Goals:
**1.** In the essay on class participation, copy the passage word for word, starting at the words "As far back" and ending after the words "the whole class.".
**2.** List every sign of nervousness described in the essay on class participation, in the paragraph that begins "I did not sleep at all the night before."
---------- Text to read ----------
There’s nothing that frustrates me more than forced participation.  In my eyes, if my hand is not raised, I clearly have nothing of substance to say.

I don’t see the point in forcing a student to ramble about something that doesn’t really make sense as opposed to just letting them listen.

  I’m all for teachers calling on students who don’t seem like they are paying attention, but other than that, what harm would come from just letting them sit there?   

As far back as I can remember, I’ve had somewhat of a love-hate relationship with participation. I either actively participate in a class, or I don’t participate at all. There’s no in between.   

There’s a significant difference between calling on students just because they have not said anything the whole class period, as opposed to choosing students who do not have their hand raised, but the teacher knows they probably have something great to say.

Freshman year, nothing made me more uncomfortable than having to present in front of the whole class.

I remember in my world history class we had a huge presentation at the end of the year.

I did not sleep at all the night before because of how nervous I was.  During the majority of my presentations my heart was racing and my palms were sweating like no other.  It was even difficult for me to speak coherently.

To be able to feel more comfortable talking in front of my peers, I decided to sign myself up for a public speaking class.

Sophomore year rolled around and it was finally time to face my fears.  It was time to go to a class once a day that would force me to participate and learn how to become a better speaker.

The problem that arose was that now I was scared of going to my public speaking class.  I loved the teacher and the idea of the class. Unfortunately, every time I had to present I found a way out of it, and even went as far as staying home.
---------- Collected material ----------
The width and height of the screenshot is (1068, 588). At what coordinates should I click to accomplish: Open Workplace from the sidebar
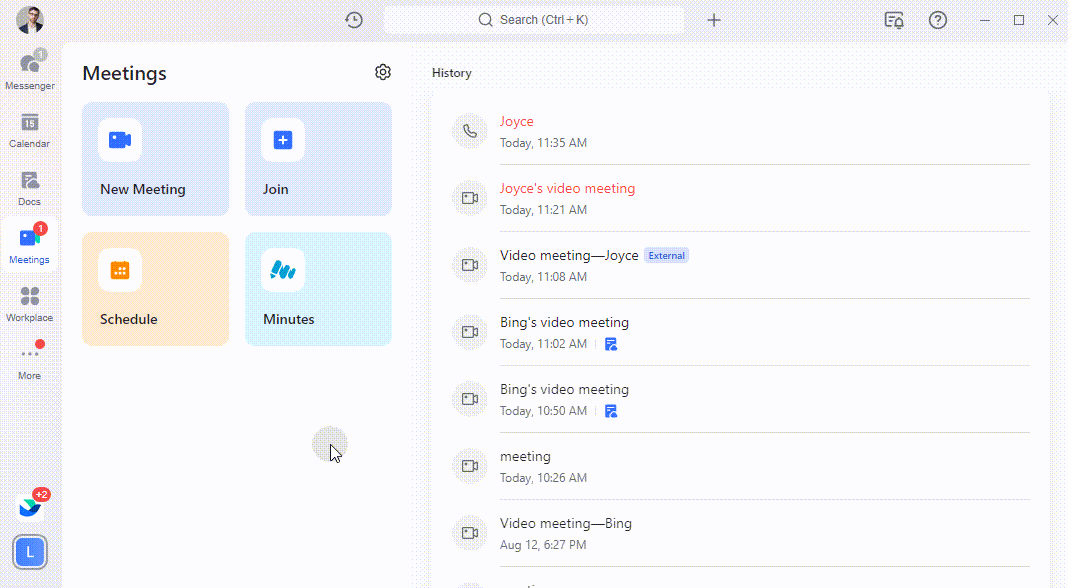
----------
Answers provided:
**1.**
As far back as I can remember, I’ve had somewhat of a love-hate relationship with participation. I either actively participate in a class, or I don’t participate at all. There’s no in between.   

There’s a significant difference between calling on students just because they have not said anything the whole class period, as opposed to choosing students who do not have their hand raised, but the teacher knows they probably have something great to say.

Freshman year, nothing made me more uncomfortable than having to present in front of the whole class.

**2.**
- Not sleeping at all the night before
- A racing heart
- Sweating palms
- Difficulty speaking coherently